• _Task inputs_:
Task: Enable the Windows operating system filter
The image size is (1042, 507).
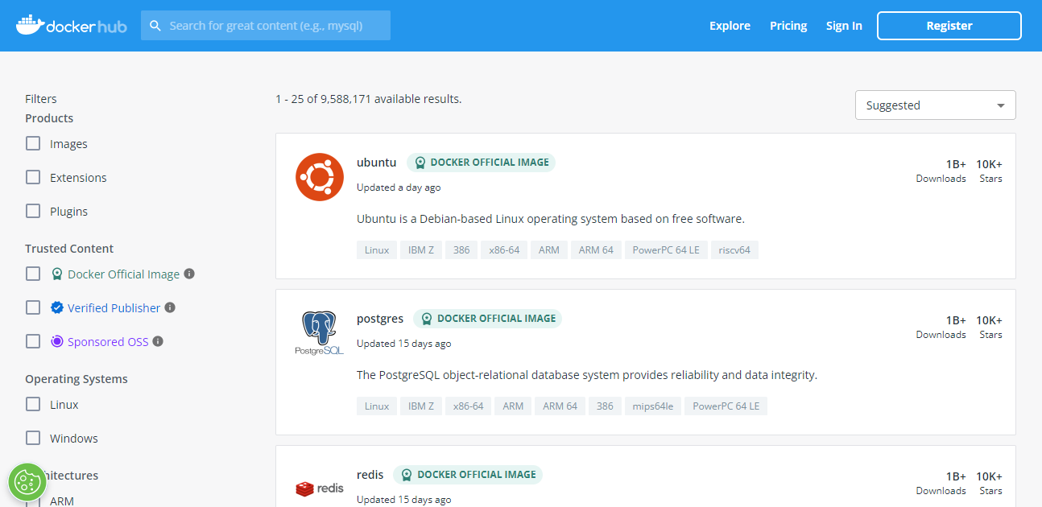Action: tap(32, 438)
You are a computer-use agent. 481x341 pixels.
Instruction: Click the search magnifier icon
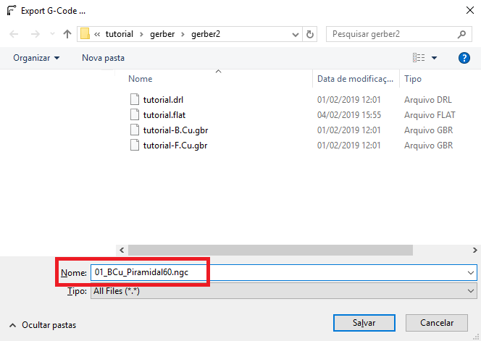[x=461, y=34]
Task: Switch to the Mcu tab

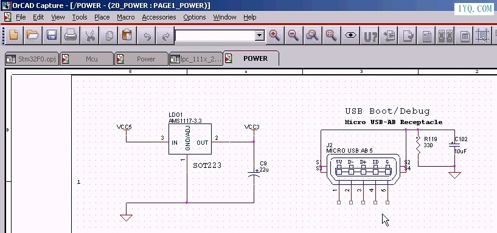Action: (x=87, y=59)
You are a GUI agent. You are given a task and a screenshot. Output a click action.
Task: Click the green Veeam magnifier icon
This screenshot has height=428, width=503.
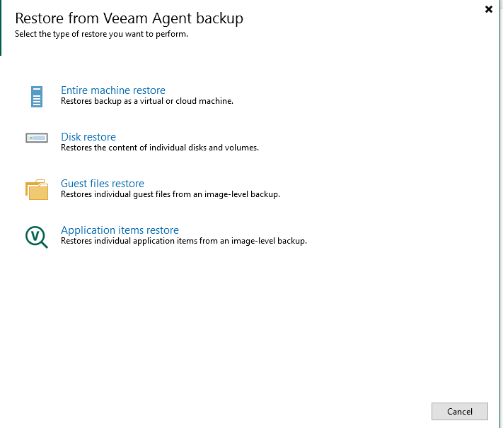point(36,236)

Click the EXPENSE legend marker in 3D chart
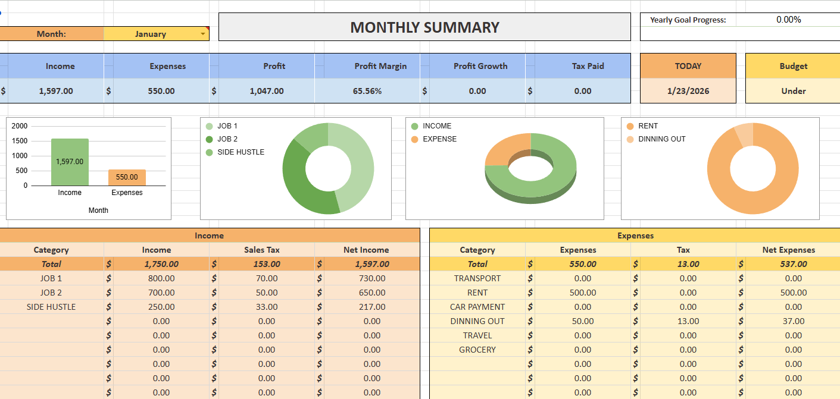click(414, 139)
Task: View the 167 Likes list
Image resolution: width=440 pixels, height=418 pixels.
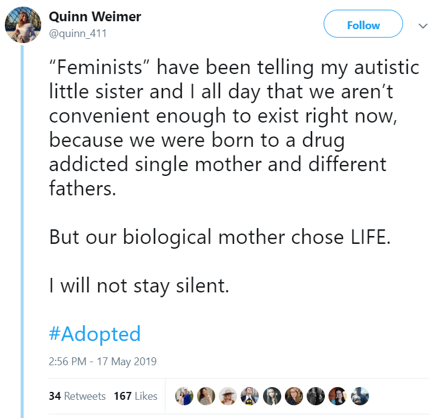Action: pos(135,396)
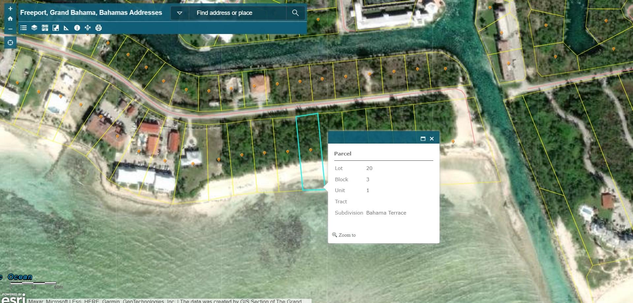The height and width of the screenshot is (303, 633).
Task: Click address marker inside highlighted cyan parcel
Action: (311, 150)
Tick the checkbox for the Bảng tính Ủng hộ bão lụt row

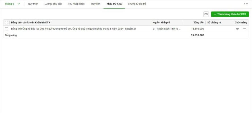pyautogui.click(x=7, y=29)
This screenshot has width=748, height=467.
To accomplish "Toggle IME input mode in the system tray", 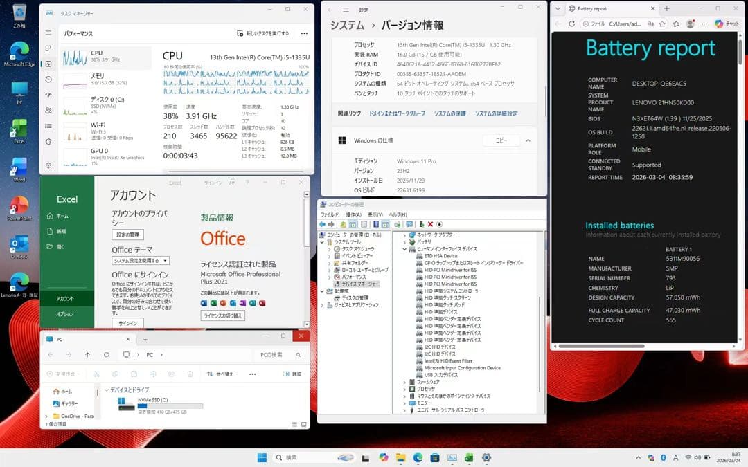I will click(x=676, y=458).
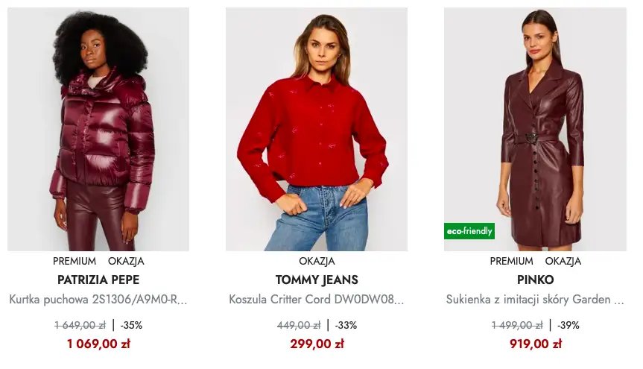Open the Pinko leather dress product photo

point(535,129)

• _What to produce_: Provide the lines of the items, from the line containing "You are a GUI" down to the line containing "click(414, 139)", as a JSON list of strings with one string per line, omitting blank lines and leaving out the pictures.

• _Solution for this task_:
[
  "You are a GUI agent. You are given a task and a screenshot. Output a click action.",
  "Task: Click the green Veeam magnifier icon",
  "This screenshot has height=428, width=503.",
  "point(36,236)",
  "Click the EXPENSE legend marker in 3D chart",
  "click(414, 139)"
]